In the days leading up to that shift, a growing chorus of critics including Republican lawmakers decried the policy.
“We support the administration's efforts to enforce our immigration laws, but we cannot support implementation of a policy that results in the categorical forced separation of minor children from their parents,” said a letter written by 13 Republican senators, including Colorado's Cory Gardner, a Republican from Yuma, that was addressed to Attorney General Jeff Sessions and released June 19.
But with more than 2,300 children already separated from families in May and early June, the ripple effects — for families, Congress and the White House — will likely continue to reverberate.
The practice began in April, when Sessions announced a zero-tolerance policy to prosecute as many border-crossing offenses as possible, national outlets reported. As a result, virtually all adults crossing the border are subject to criminal prosecution, with their children taken and placed in shelters. One such location is a former Walmart in Brownsville, Texas, with dorm-style bedrooms. It houses about 1,500 boys and had to act to expand its capacity in recent weeks, national outlets reported.

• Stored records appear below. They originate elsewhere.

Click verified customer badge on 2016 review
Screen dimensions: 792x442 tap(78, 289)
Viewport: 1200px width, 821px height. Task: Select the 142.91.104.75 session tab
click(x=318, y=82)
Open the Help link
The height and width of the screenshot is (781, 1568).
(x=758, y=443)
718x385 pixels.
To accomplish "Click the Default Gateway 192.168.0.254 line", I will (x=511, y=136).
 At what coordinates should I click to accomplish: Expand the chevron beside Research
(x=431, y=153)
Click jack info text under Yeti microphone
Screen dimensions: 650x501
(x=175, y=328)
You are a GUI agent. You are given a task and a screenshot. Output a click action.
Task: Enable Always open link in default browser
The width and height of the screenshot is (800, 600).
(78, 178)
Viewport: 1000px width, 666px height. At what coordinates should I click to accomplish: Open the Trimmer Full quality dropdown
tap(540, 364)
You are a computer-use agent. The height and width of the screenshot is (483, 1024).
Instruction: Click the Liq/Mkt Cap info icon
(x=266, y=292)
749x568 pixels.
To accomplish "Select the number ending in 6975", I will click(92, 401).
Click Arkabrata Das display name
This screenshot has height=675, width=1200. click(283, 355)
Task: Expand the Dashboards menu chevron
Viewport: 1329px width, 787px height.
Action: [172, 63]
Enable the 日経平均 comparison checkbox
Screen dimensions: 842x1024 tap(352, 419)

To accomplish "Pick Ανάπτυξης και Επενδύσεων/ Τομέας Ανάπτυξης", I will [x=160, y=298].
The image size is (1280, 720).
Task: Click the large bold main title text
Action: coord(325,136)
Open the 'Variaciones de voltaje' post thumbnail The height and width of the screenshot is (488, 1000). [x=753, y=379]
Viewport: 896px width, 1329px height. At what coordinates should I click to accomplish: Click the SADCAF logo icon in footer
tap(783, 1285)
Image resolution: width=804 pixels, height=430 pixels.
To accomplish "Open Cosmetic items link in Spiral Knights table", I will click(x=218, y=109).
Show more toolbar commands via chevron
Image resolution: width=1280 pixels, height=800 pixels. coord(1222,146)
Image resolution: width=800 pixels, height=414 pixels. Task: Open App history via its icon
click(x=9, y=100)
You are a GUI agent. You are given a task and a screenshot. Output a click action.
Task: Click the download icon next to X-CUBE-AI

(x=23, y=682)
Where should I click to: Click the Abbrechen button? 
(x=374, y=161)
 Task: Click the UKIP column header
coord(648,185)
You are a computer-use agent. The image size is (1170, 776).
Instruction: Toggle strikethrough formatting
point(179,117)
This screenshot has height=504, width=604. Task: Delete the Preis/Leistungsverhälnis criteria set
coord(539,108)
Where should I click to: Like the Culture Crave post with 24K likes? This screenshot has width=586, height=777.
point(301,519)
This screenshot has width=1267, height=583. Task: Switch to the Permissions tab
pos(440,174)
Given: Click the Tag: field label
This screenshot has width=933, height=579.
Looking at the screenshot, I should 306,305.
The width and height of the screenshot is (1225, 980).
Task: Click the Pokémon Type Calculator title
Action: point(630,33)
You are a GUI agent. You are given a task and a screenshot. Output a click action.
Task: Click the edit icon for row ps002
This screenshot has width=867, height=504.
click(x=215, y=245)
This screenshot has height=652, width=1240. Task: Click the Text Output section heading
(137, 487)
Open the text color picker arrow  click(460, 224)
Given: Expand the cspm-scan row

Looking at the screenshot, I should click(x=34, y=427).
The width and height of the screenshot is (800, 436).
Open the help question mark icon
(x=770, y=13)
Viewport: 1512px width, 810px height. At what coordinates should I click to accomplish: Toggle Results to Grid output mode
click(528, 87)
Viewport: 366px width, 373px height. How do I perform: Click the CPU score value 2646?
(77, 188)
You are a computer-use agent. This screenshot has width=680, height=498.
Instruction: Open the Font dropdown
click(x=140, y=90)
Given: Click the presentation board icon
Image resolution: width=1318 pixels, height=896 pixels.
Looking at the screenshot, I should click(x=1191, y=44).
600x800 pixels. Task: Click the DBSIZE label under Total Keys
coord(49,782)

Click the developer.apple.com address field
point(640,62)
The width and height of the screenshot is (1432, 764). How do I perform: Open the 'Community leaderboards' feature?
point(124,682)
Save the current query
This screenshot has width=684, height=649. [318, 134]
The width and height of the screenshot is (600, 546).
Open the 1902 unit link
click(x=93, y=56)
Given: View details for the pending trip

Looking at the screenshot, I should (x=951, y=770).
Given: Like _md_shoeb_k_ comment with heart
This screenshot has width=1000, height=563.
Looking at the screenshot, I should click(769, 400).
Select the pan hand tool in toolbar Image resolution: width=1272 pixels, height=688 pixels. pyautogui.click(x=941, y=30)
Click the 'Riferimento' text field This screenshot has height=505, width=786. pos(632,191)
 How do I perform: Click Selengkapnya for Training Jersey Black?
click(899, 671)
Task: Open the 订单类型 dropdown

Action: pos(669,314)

A detention facility in nearby McAllen, Texas, one of the places where families are held together initially, uses a series of large chain-link cages where groups of people sit in areas with small mats and "Mylar"-type thin, plastic blankets, the Associated Press and other outlets reported.
Some migrants at certain entry points along the border can attempt to seek asylum — legal status for people who have been persecuted or fear persecution based on race or other characteristics — but even some asylum-seekers have been turned away and told facilities are too full for them, several outlets have reported.
About 500 of the more than 2,300 children separated from families have been reunited, a Trump administration official told the Associated Press June 22, but it was unclear what the ongoing process to reunite families would be. A government hotline was set up to help parents locate children, but lawyers said some parents have been deported without their children, the New York Times reported June 17.
Meanwhile, Colorado's lawmakers and governor have weighed in on the policy:
• “Americans of all political stripes have spoken out against this immoral policy. Yet the president and his administration continue to perpetuate falsehoods and blame others for their own cruelty,” said U.S. Sen. Michael Bennet, a Democrat from Denver, in a statement.
• “Tearing children from the arms of parents and then isolating them alone is antithetical to the America I grew up in, and to the America that I have many times fought to defend,” said U.S. Rep. Mike Coffman, a Republican from Aurora, in a tweeted statement. “This isn't who we are.”
• “Enough is enough. (Homeland Security) Secretary Nielsen should resign or be fired from her post,” U.S. Rep. Diana DeGette, a Denver Democrat, said in a news release. “She has overseen an unprecedented humanitarian crisis ripping away thousands of young children from their parents without a clear path to reunification.”
• “Despite days of lies and misdirection, it is clear President Trump had the authority to stop these inhumane practices all along,” said U.S. Rep. Ed Perlmutter, a Democrat from Arvada, in a statement.
• The Trump administration's “practice of separating children from their parents when arriving at the southern border is offensive to our core values as Coloradans and as a country,” an executive order signed June 18 by Democratic Gov. John Hickenlooper said. The order bars Colorado from using state resources to separate children from their parents or legal guardians on the sole ground of immigration status.